At the moment, data types are fixed and defined in the specification, but we're working towards unlocking user-defined custom data types (e.g. numbers within a certain range, or strings matching a certain pattern) beyond those already found in the Block Protocol's graph module specification. Read the draft RFC to learn more.

What else?

Entity types (including those that describe both standard entities and link entities) can inherit from one another, resulting in a composable type system. The HASH type editor, available as a standalone open-source library as well as embedded within HASH makes it easy to create and edit these types, allowing them to be used internally or made publicly available for others to standardize on, extend themselves, and so on. Even where entity type definitions differ, common use of property types (which retain common semantic meaning across their use with different kinds of entities) and data types (which allow for the validation of inputs) aide interoperability and crosswalking.

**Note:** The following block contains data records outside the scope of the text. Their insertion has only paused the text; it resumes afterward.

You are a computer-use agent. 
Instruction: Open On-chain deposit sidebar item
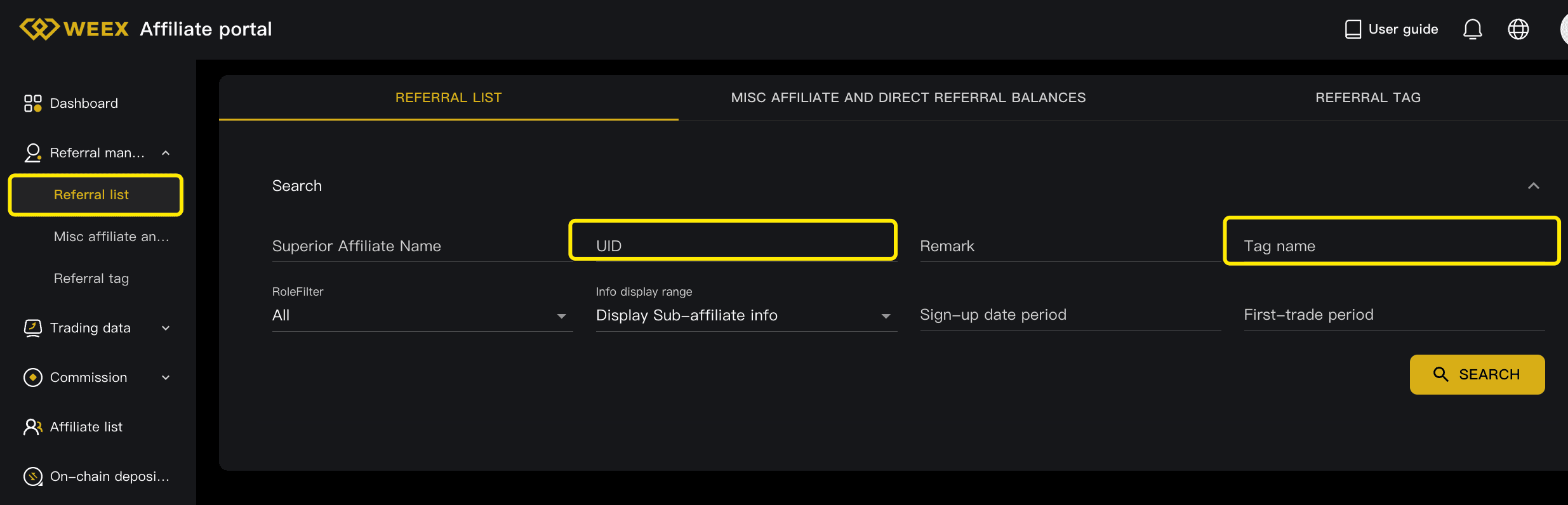point(109,476)
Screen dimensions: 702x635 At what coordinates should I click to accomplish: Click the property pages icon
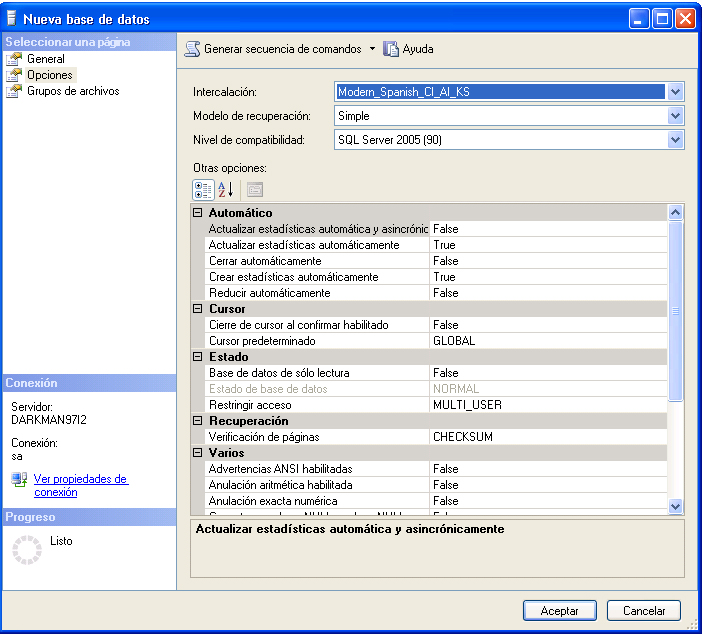pyautogui.click(x=254, y=189)
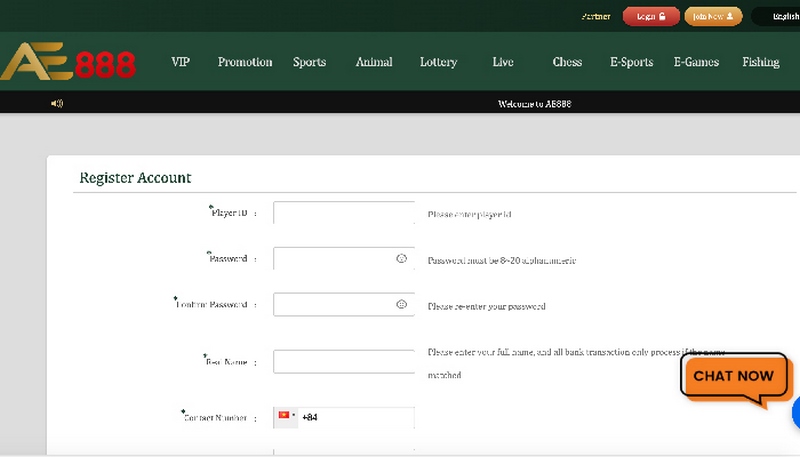Select Sports in the navigation bar

(309, 62)
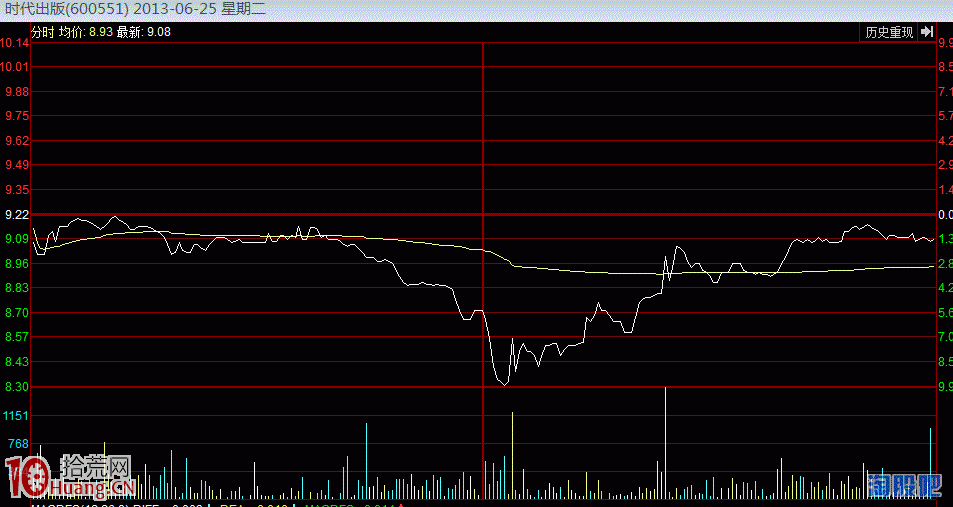This screenshot has width=953, height=507.
Task: Click the 9.22 reference price axis label
Action: pyautogui.click(x=15, y=215)
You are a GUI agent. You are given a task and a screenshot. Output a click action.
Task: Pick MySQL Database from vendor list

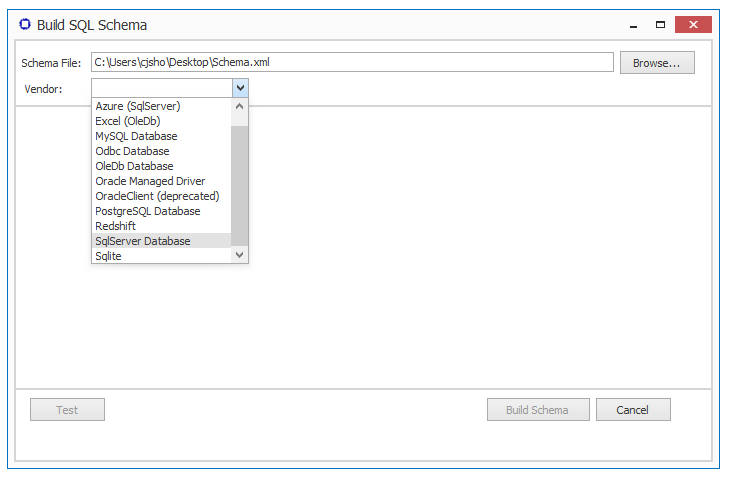click(x=161, y=136)
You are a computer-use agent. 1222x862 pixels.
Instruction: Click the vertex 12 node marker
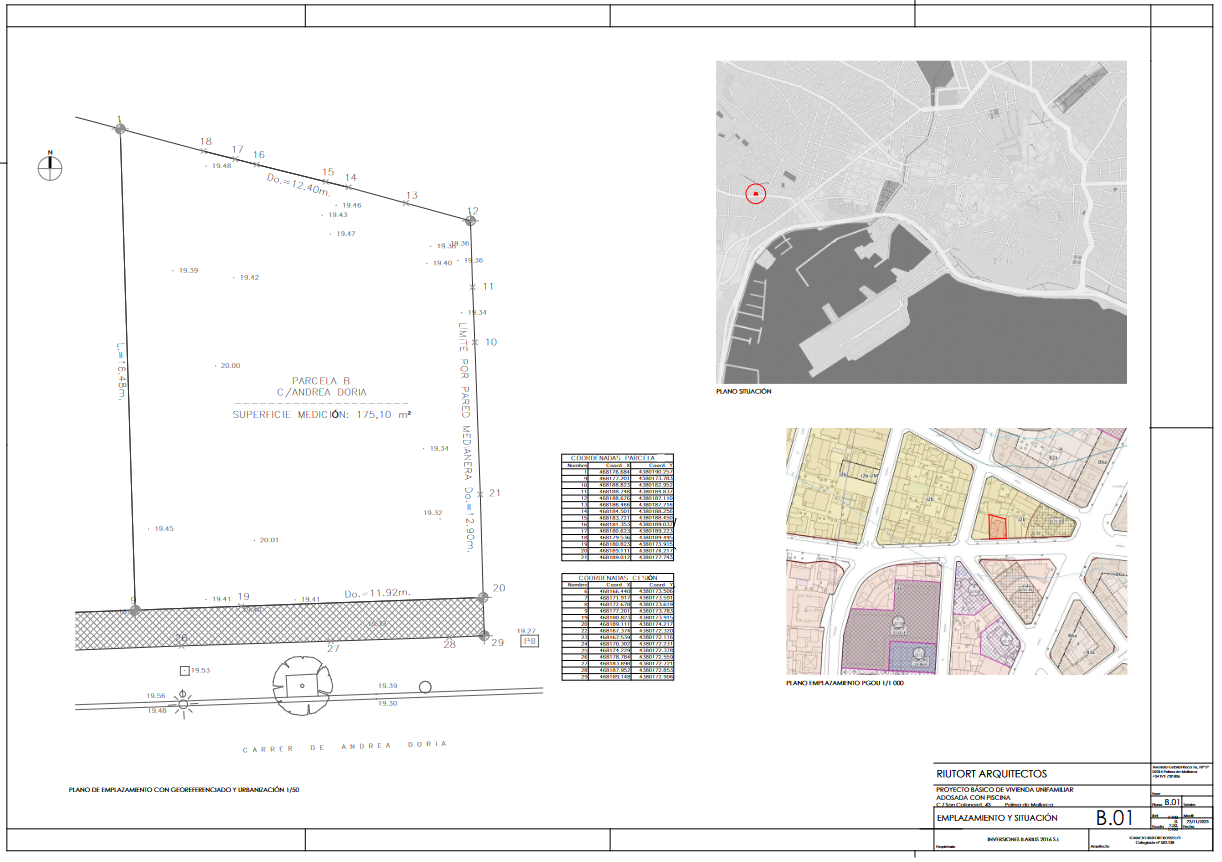tap(472, 221)
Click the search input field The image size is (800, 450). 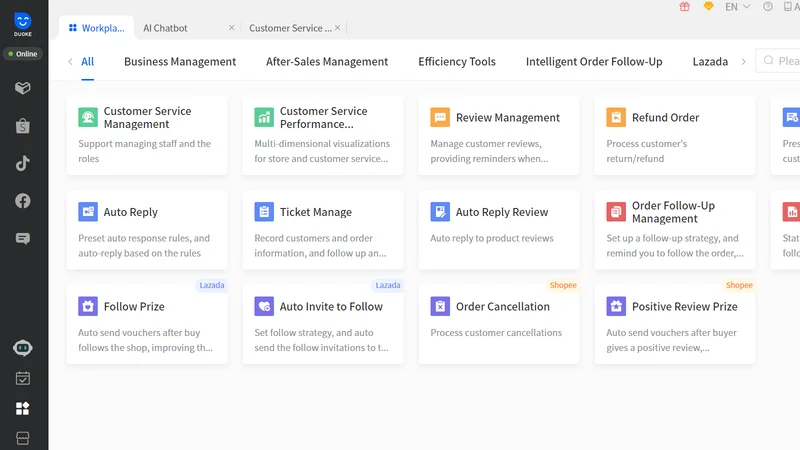click(x=778, y=61)
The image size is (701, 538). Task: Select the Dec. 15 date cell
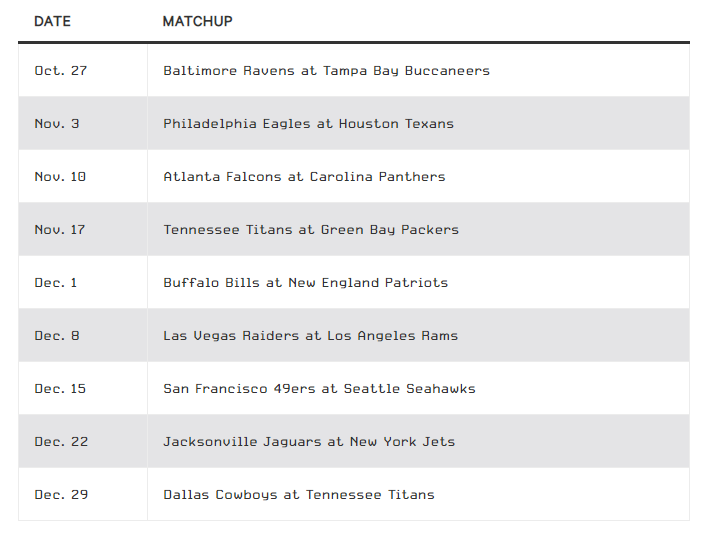point(60,389)
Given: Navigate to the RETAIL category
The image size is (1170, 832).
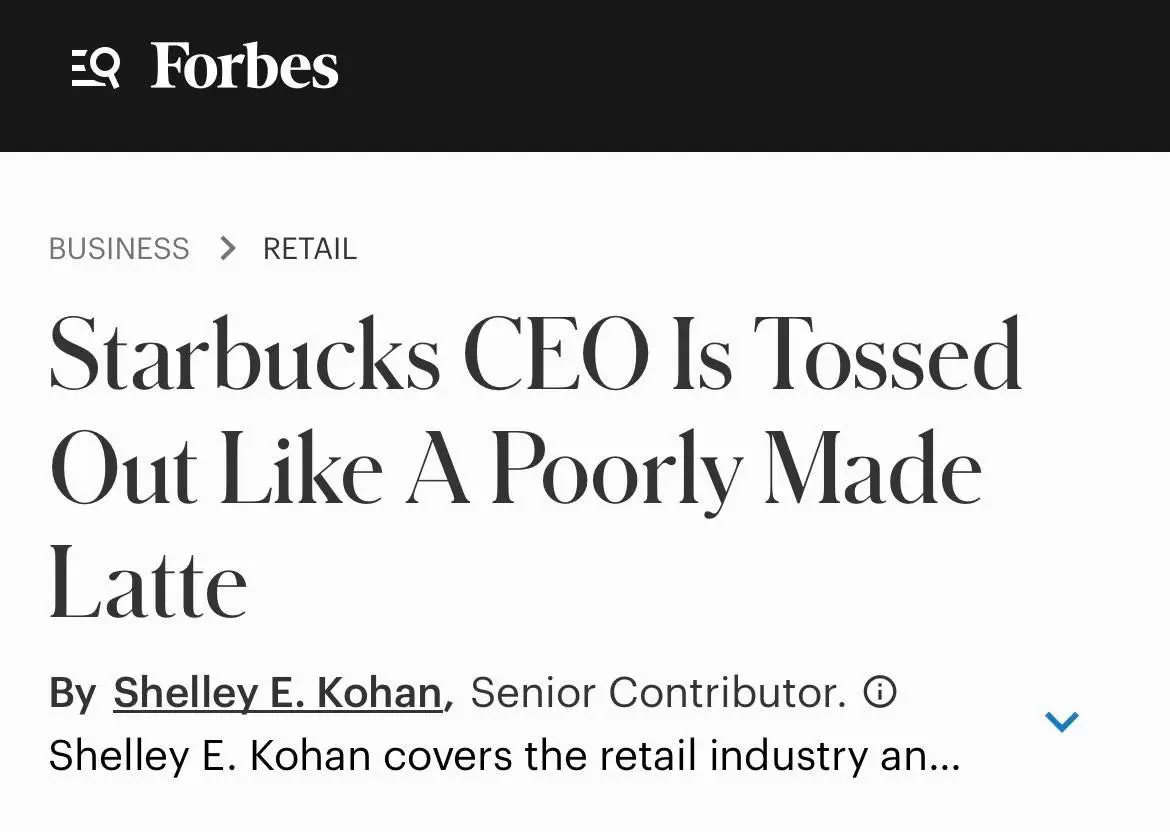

Defining types in the first place, and the act of typing data, minimizes the potential for errors, improves the readability or intelligibility of data, and can enable the optimized processing of information. Information's entity or property type can be used to ascertain context and meaning, while data types are able to confirm its basic plausability (if not actual correctness).

Building a simulation or other model from a set of strongly typed data equally improves reliability.

In all agent-to-agent communications (human-human, machine-machine, and human-machine), ontologies of types enable improved mutual understanding by formalizing and standardizing definitions of things and streamlining communication around them.

Asking for model outputs to be provided in accordance with sets of user-created types helps keep generative models focused, and improves the usability of their outputs. The fact that OpenAI raced to release function calling before making fine-tuning generally available with its GPT-3.5 and GPT-4 models was indicative of the demand for structured outputs from generative models, and the difficulty current-generation foundation models have (absent fine-tuning) to reliably adhere to even explicit system prompts and user instructions.

In a world where it is easier than ever to create new blocks and simulations with natural language code generators, the potential for a proliferation of standalone software that is difficult to rely on or interconnect in predictable and verifiable ways becomes huge.

We believe that the Block Protocol type system will help avert a future in which low-quality, siloed user interfaces operating on hard-to-translate data becomes commonplace.

The world needs trustworthy software, and a better way to capture and use structured data is more important now than ever.